The “gestures” or “concessions”, as the Israeli media referred to Barak’s decisions, also include allowing 700 Palestinian security personnel being trained in Jordan to enter the West Bank town of Jenin. The police cadets were originally supposed to be deployed in Hebron, the largest town in the West Bank, with a population of nearly 600,000. However, the few hundred Israeli settlers living in Hebron seem to have overruled the Israeli government on the issue, forcing it to refuse the deployment of the policemen in the city.

While such measures were viewed in Israeli and American quarters as underscoring Israeli good will towards peace — some reports even suggested that Rice herself was surprised at “the extent of Israeli concessions” — the US secretary of state, in an apparent move to appease the Palestinians, said Washington would monitor exactly what Israel is doing to improve Palestinian freedom of movement.

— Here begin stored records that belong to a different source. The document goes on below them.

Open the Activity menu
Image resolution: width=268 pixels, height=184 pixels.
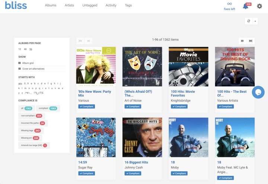(x=111, y=5)
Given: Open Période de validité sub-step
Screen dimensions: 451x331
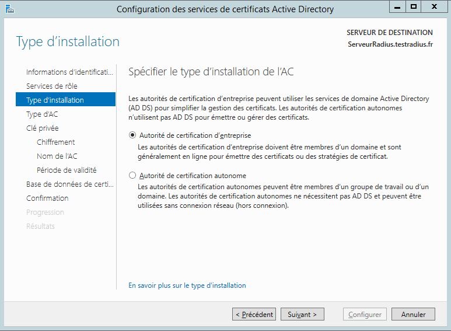Looking at the screenshot, I should pyautogui.click(x=67, y=170).
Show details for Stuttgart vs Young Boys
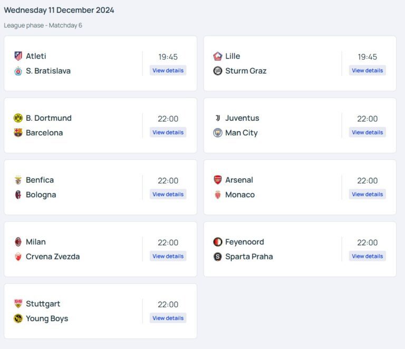Image resolution: width=405 pixels, height=349 pixels. click(168, 318)
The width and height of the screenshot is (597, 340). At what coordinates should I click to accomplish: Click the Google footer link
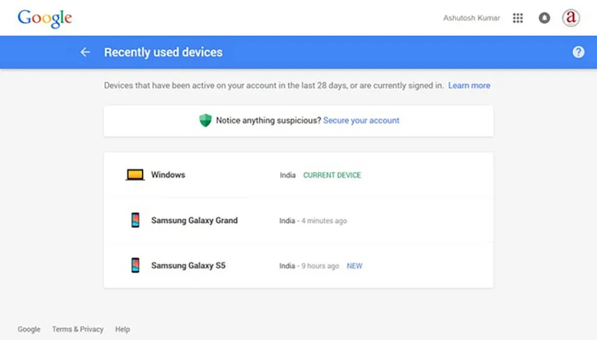29,329
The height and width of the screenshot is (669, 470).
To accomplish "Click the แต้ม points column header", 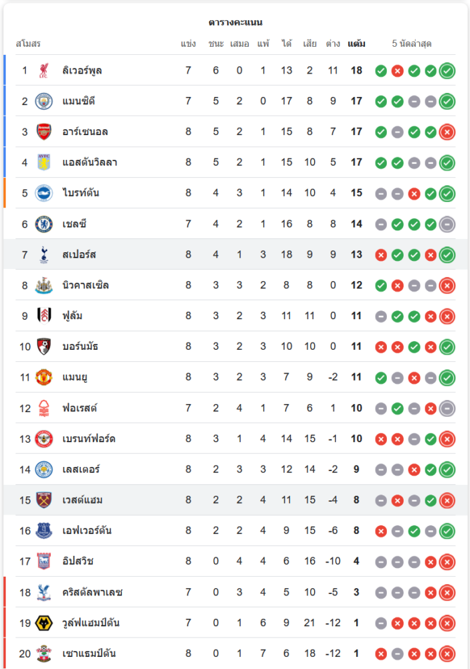I will pos(356,44).
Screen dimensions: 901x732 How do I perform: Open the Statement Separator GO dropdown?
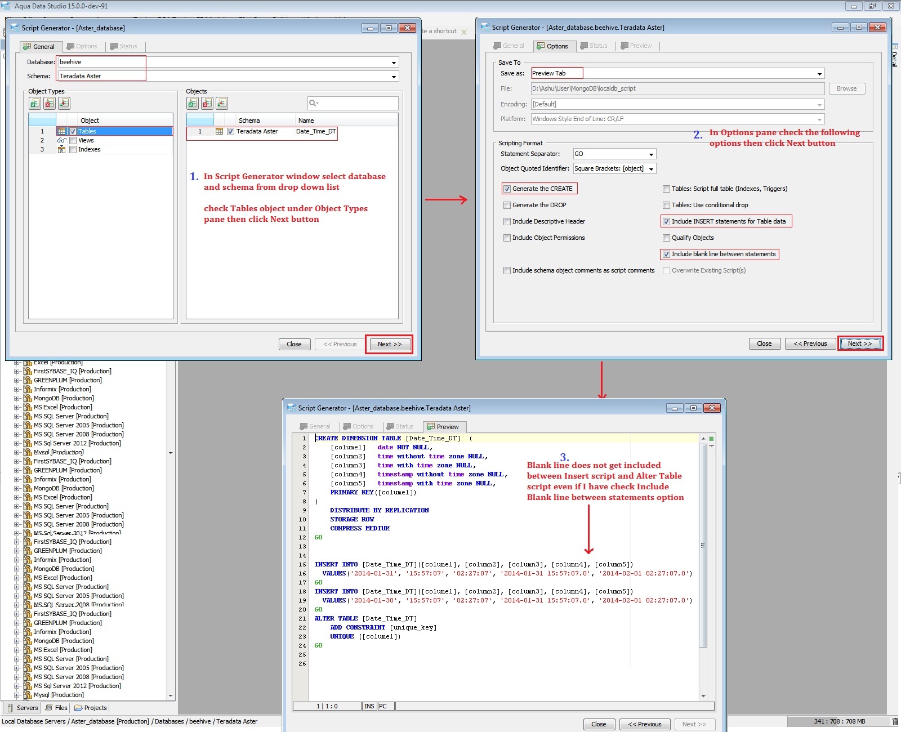[x=651, y=154]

“We want to be much more systematic about what is promised and what is actually carried out,” she said.

Rice also voiced optimism that 2008 would see a Palestinian-Israeli agreement “of some sort”.

There were reports from Washington this week that the Bush administration might seek an interim agreement or declaration of principles ahead of US President George Bush’s visit to Israel in May to take part in celebrations marking Israel’s 60th anniversary.

A Palestinian source close to PA President Mahmoud Abbas told Al-Ahram Weekly that, “it is likely that the US will seek to forestall a collapse of the current peace process by getting both sides to reach a joint declaration which will give the impression that the peace process is still alive.”

“It would be a face-saving measure to avoid the embarrassment of seeing the effort of eight years by the Bush administration collapse like a house of cards,” said the official, who asked for anonymity.

Rice herself has neither confirmed nor denied such reports. While in the Jordanian capital Amman, where she met separately with King Abdullah II and Abbas, she pointed out that the US was still committed to the goal of reaching a peace agreement between Israel and the PA before the end of 2008.

“I don’t see any purpose in talking about anything but getting to an agreement. And we need to by the end of 2008, which is what Annapolis set out to do, to get to an agreement that will establish a Palestinian state. That’s what we are focussed on.”

Both Palestinian and Israeli leaders warn that Rice’s optimism is unwarranted given the vast gaps still separating the two sides over such final-status issues as Jerusalem, the Palestinian right of return and the future of Jewish settlements dotting the map of the West Bank.